Tumor-derived extracellular vesicles (tEVs) are important communication tools used by tumor cells to impact the function of other cells in the body. Accumulating evidence indicate that tEVs could impair the ability of immune cells in effectively attacking cancer cells. In our study, we find that proteins carried in tEVs are crucial for the immune-suppressive function of tEVs. In this study, we identified the proteins present in tEVs isolated from three different tumor cell lines: MCF7, A375, and A549. Proteins were extracted from the isolated tEVs, digested with trypsin, and analyzed by LC-MS/MS to identify the proteins. The identified proteins are listed in this dataset. Among the proteins identified, a total of 321 proteins were shared in all three tEVs, indicating tEVs use a core set of proteins to exert their suppressive function.

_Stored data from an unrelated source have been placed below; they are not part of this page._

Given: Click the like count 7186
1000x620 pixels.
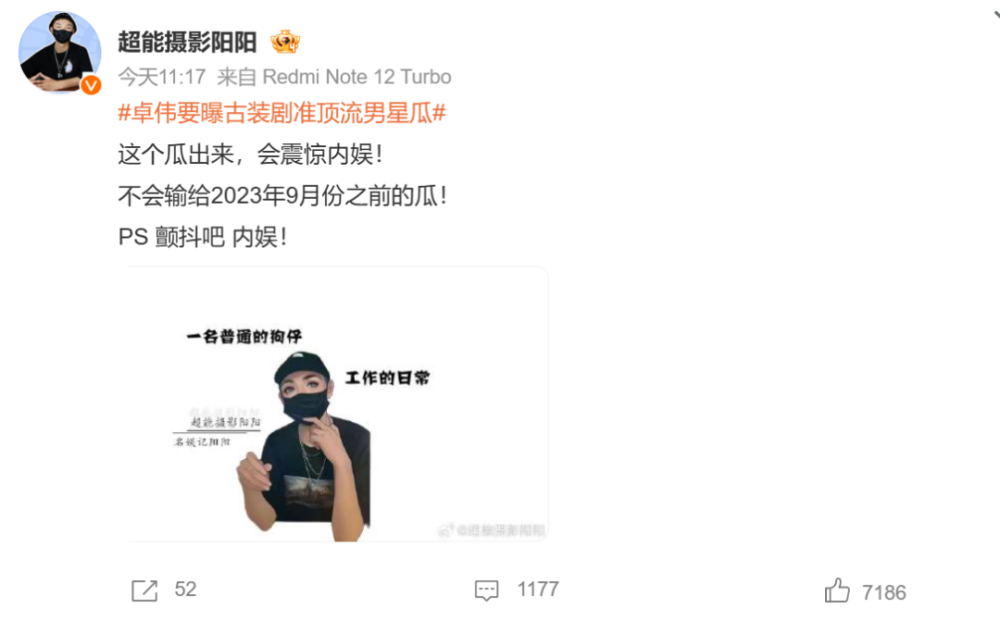Looking at the screenshot, I should tap(884, 593).
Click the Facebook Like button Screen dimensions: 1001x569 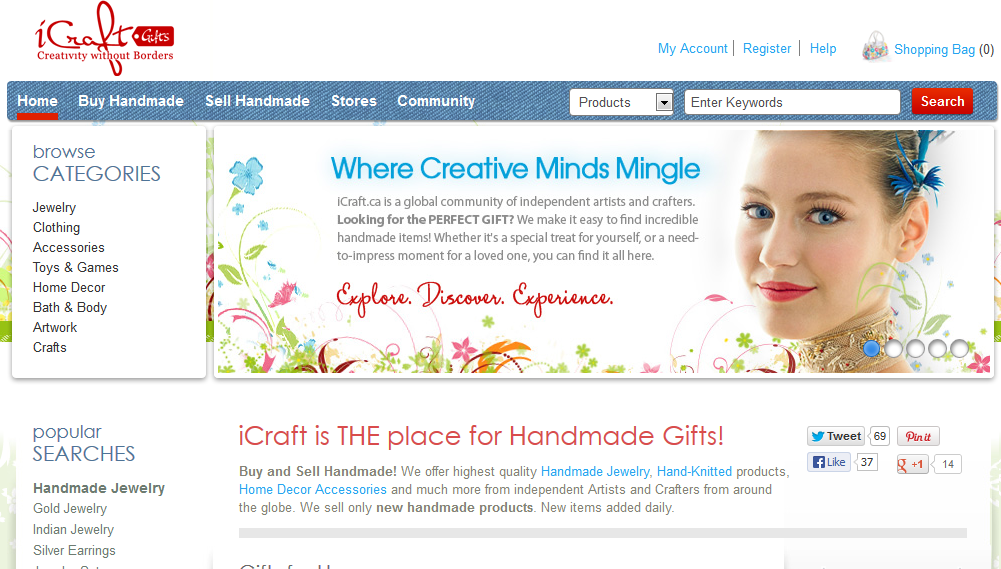pyautogui.click(x=829, y=462)
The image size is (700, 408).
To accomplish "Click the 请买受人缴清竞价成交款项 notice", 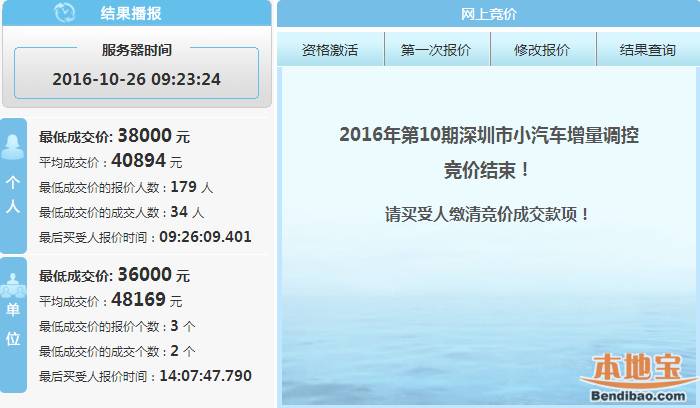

Tumor-derived extracellular vesicles (tEVs) were isolated from A375, MCF7, and A549 tumor cells, respectively. Around 200 micrograms of proteins from each tEV sample were used for the proteomic analysis conducted at the Creative Proteomics Company. Proteins were precipitated using cold acetone, and the protein pellets were dissolved in 2 M urea. Samples were then treated with 10 mM DTT and incubated at 56 Celsius for 1 h followed by alkylation with 50 mM IAA. Concentrated ammonium bicarbonate was added into the solution to make a final concentration of 50 mM ammonium bicarbonate with pH of 7.8. Proteins in the samples were digested with trypsin at 37 Celsius for 15 h. The resulting peptides were purified with C18 SPE column to remove salt, resuspended in 20 microliters of 0.1% formic acid and subjected to LC-MS/MS analysis on Ultimate 3000 Nano UHPLC system. Data were analyzed and searched based on the human protein database using Maxquant (1.6.2.14).